A. Akalin and N. Rajewsky, Max Delbruck Center for Molecular Medicine, Berlin
Service center: RNA Bioinformatics Center – RBC
The coronavirus disease 2019 (COVID-19) pandemic, caused by the novel severe acute respiratory syndrome coronavirus 2 (SARS-CoV-2), is an ongoing global health threat with more than two million infected people since its emergence in late 2019. Detailed knowledge of the molecular biology of the infection is indispensable for the understanding of the viral replication, host responses, and disease progression. In order to understand these aspects, we teamed up with the labs of Prof.
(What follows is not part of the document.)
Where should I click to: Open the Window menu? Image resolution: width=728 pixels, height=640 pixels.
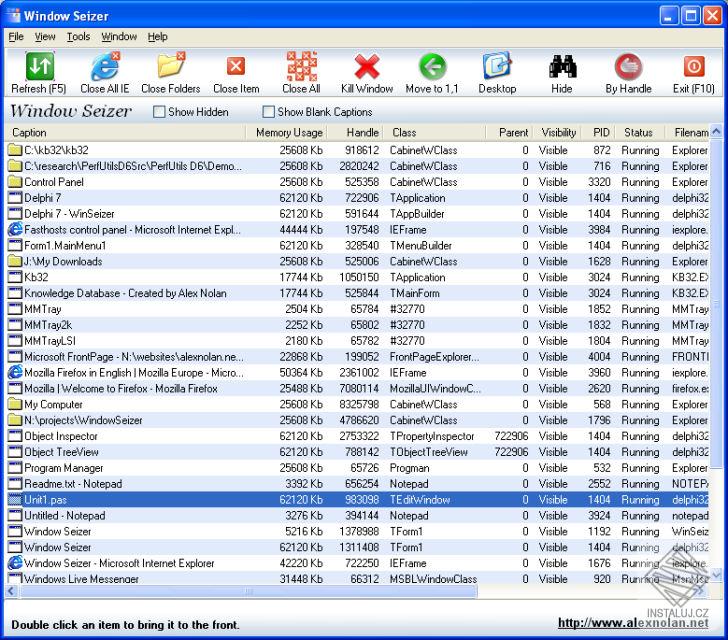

Markus Landthaler from MDC and Prof. Christian Drosten from Charite. The experimental team provided the gene expression profiles of SARS-CoV and SARS-CoV-2 infections in three human cell lines (H1299, Caco-2 and Calu-3 cells), using bulk and single-cell transcriptomics. We have analyzed those raw datasets using our robust and reproducible PiGx pipeline (https://bioinformatics.mdc-berlin.de/pigx/). In addition, specially developed downstream analysis workflow is used on single-cell RNA-seq data to identify transcriptome dynamics during infection and to identify potential drug target targets. These and additional analyses in the single-cell space revealed that canonical interferon-stimulated genes such as IFIT2 or OAS2 were broadly induced. In addition, the temporal resolution of transcriptional responses suggested interferon regulatory factors (IRFs) activities precede that of nuclear factor-κB (NF-κB). Lastly, we identified heat shock protein 90 (HSP90) as a protein relevant for the infection and a potential drug target. Inhibiting this protein decreased the viral replication.